Losing sight of the big picture
We all get caught up in our day-to-day activities like work projects or paying bills. Focusing on details is a good thing and it keeps us organised. Yet, not thinking past the next month or focusing more on the company’s progression and goals than on your personal ones also has consequences. If you had ‘big picture’ goals at all, they can get pushed aside for ‘another day’ until you forget what they looked like.
Over time, it’s easy to be caught in the trap of your own comfort zone. It’s invisible and sneaky. You don’t see it until you get nudged against it. If you have no real incentive to go beyond it, the easiest thing to do is to stay where you are, especially if you find change scary.
The easy road versus the hard road?
This isn’t always an easy choice. It may seem counterintuitive but often the better option is to take the hard road.
“Isn’t that just overcomplicating things or making them more difficult when they don’t need to be?”

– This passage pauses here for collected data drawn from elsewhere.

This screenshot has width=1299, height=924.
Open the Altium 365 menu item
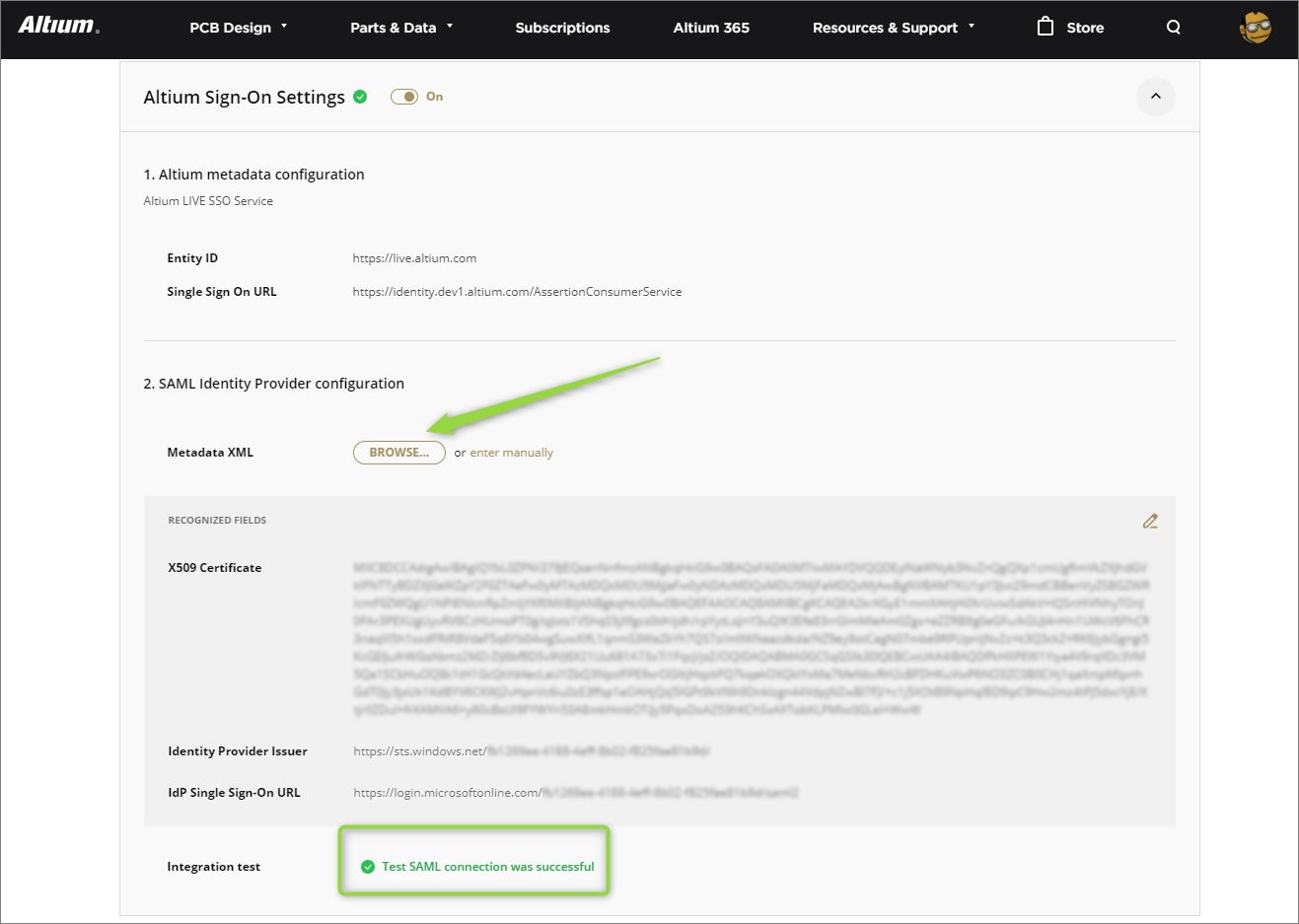tap(711, 28)
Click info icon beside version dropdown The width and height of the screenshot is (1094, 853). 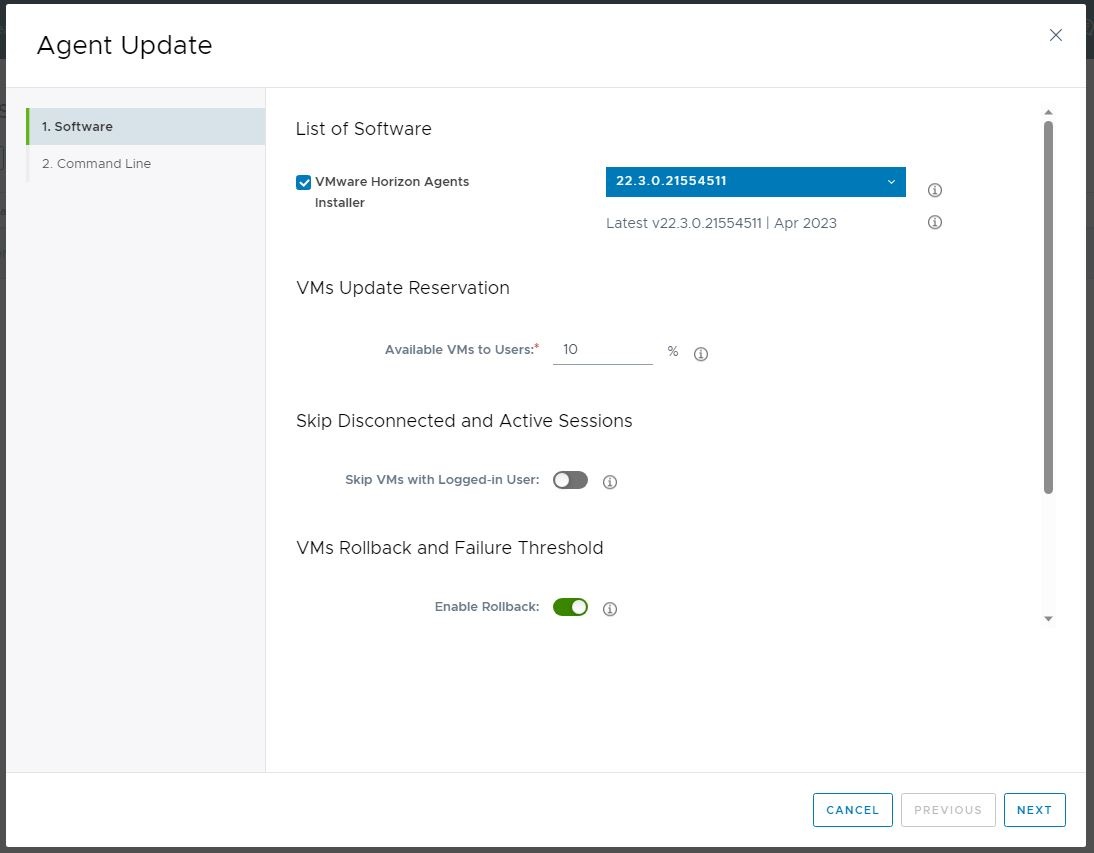(935, 190)
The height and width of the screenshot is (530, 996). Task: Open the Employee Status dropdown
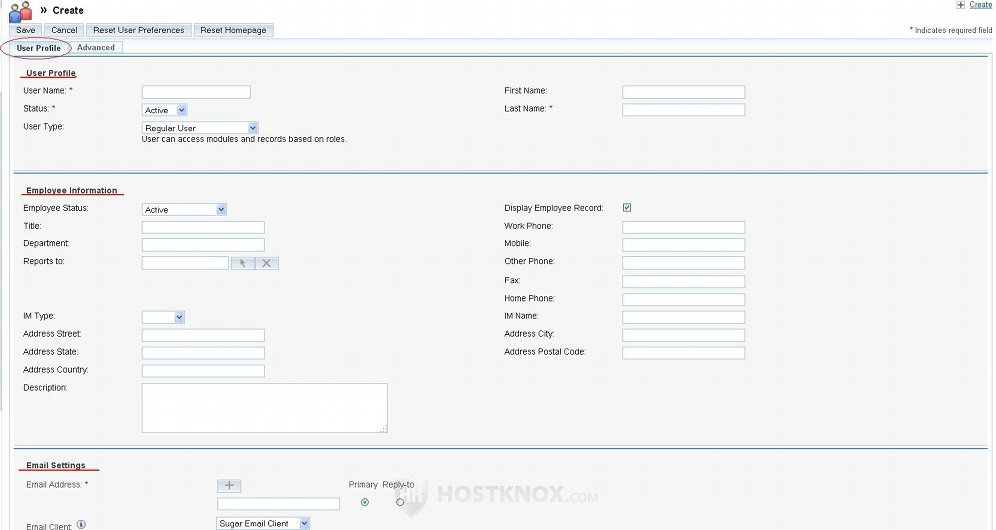185,209
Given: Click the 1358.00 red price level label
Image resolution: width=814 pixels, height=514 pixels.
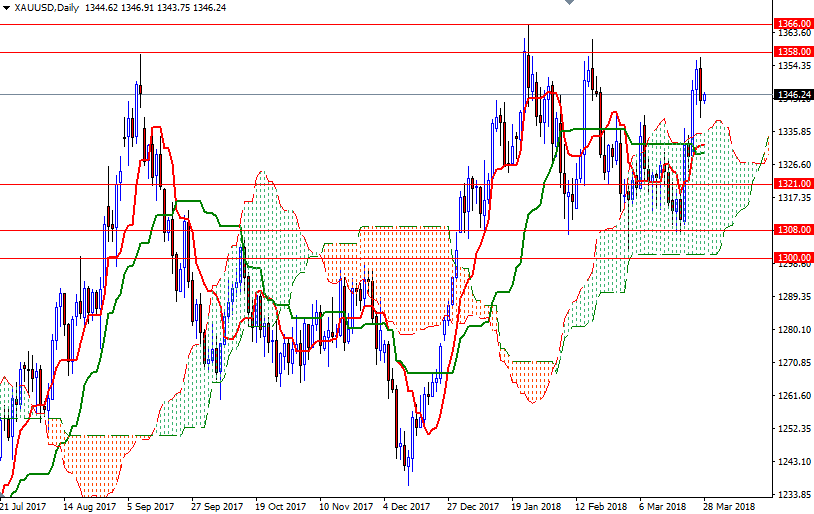Looking at the screenshot, I should (x=793, y=51).
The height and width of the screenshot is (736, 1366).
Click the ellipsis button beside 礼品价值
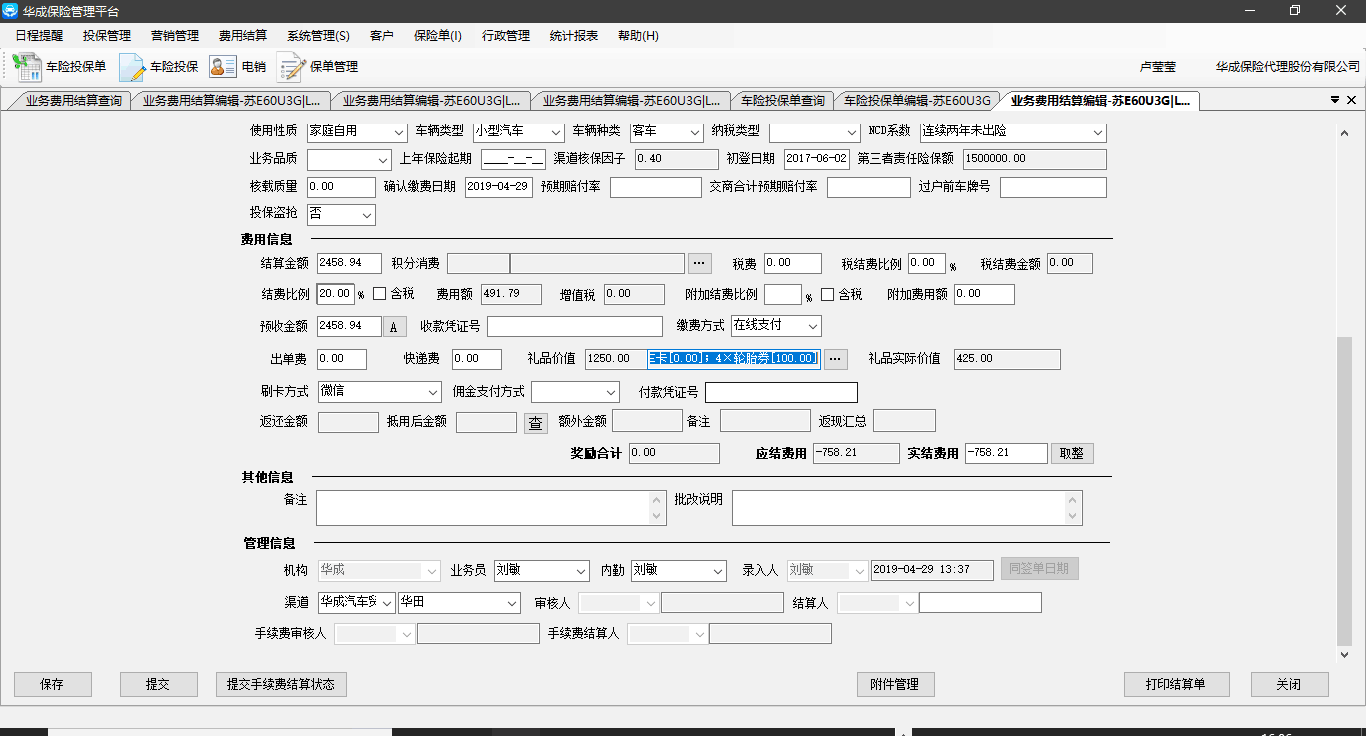[835, 359]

It depends. Sometimes the easy road is fine. If it’s also more efficient and we don’t cut corners. However, it’s also not likely to teach us much. Taking the hard road, on the other hand, forces us to find ways to overcome obstacles, develop new strategies or challenge our current beliefs and fears.
One step at a time
You don’t have to dive in and make major changes. It’s ok to start with small steps. What is important is to know where you’re heading and why you want to be there. Your ‘why’ has to be a rock-solid motivator that drives you from deep inside. You need to know your destination – whether it is a personal goal, something you want to physically create or a level of improvement you want to achieve.
Once you know that, you can develop a plan to get there using steps that take you just outside your comfort zone each time. True, doing that can make you feel uncomfortable and apprehensive. In fact, it should do that – that’s a vital part of the growth process.
We humans are resilient creatures, though. We learn to adapt to change and after a while, it becomes our new ‘norm’. The challenge for us is to not stop there but to keep going.
How to stretch your own boundaries
Successful people are the ones that do the little things others don’t. It doesn’t matter if your end goal is a professional or personal one, the strategies you can use to move forward are similar. Here are a few to consider:
· Learn a new skill. This could be anything from doing an online tutorial or weekend workshop to enrolling for an accredited course at a TAFE or university.
· Do something in a different way to see if you get a better result. Experiment with a recipe, try a new strategy to communicate with someone more effectively or redesign a product from scratch.
· Expand your network and learn from what others are doing. Meetup.com is an online directory for interest groups in just about any area imaginable. You can get together with others and share ideas and experiences. LinkedIn groups are another great way to do this.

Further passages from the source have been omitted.